Every street we walked down, the locals would warmly greet us by chanting "China" in the Haitian Creole language," Zhong Jianqin wrote in his diary. "We are taking concrete action to deepen the Haitian people's understanding of the Chinese." This was the second time that the 35-year-old police officer had served in Haiti for peacekeeping operations since December 2007.
The diary was returned to his mother country with its author's body on January 19, 2010, along with the remains of Zhong's seven fellow Chinese peacekeepers, tragic victims of the recent earthquake in Haiti.

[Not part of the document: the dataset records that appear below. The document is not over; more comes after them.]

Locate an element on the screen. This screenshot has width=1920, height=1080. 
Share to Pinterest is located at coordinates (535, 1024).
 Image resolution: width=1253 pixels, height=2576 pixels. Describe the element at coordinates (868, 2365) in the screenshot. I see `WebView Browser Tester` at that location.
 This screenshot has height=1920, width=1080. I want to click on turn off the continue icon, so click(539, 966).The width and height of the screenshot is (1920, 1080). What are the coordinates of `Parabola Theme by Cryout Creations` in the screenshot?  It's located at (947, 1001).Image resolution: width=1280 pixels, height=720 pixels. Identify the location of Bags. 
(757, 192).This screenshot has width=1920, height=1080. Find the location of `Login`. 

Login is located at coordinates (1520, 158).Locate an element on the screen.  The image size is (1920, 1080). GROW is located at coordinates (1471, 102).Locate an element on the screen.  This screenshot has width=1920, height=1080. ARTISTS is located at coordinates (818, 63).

On January 12, Haiti, a small island country located in the West Indies, was struck with an earthquake that registered at 7.3 on the Richter Scale. The epicenter based only 16 kilometers away from Port-au-Prince, the country's capital, with a population of two million. This was Haiti's worst earthquake in the last two centuries, killing hundreds of thousands of people, including the chief of United Nations Stabilization Mission in Haiti (UNMIH), and eight Chinese peacekeepers.
A race against time
This sudden earthquake has placed the small country on the brink of danger, upending life in this relatively peaceful tropical island surrounded by blue skies and ocean - hundreds of thousands of people are in a dire situation, millions are now homeless with little or no proper water, food or medical supplies.
Only 36 hours after the disaster, Huang Jianfa and his Chinese International Search and Rescue Team (CISAR) stood facing the ruins of the UNMIH headquarter. They were one of the first international rescue teams to arrive in Haiti. Despite the 19-hour flight, the rescuers lost no time getting started the moment they landed on the scene.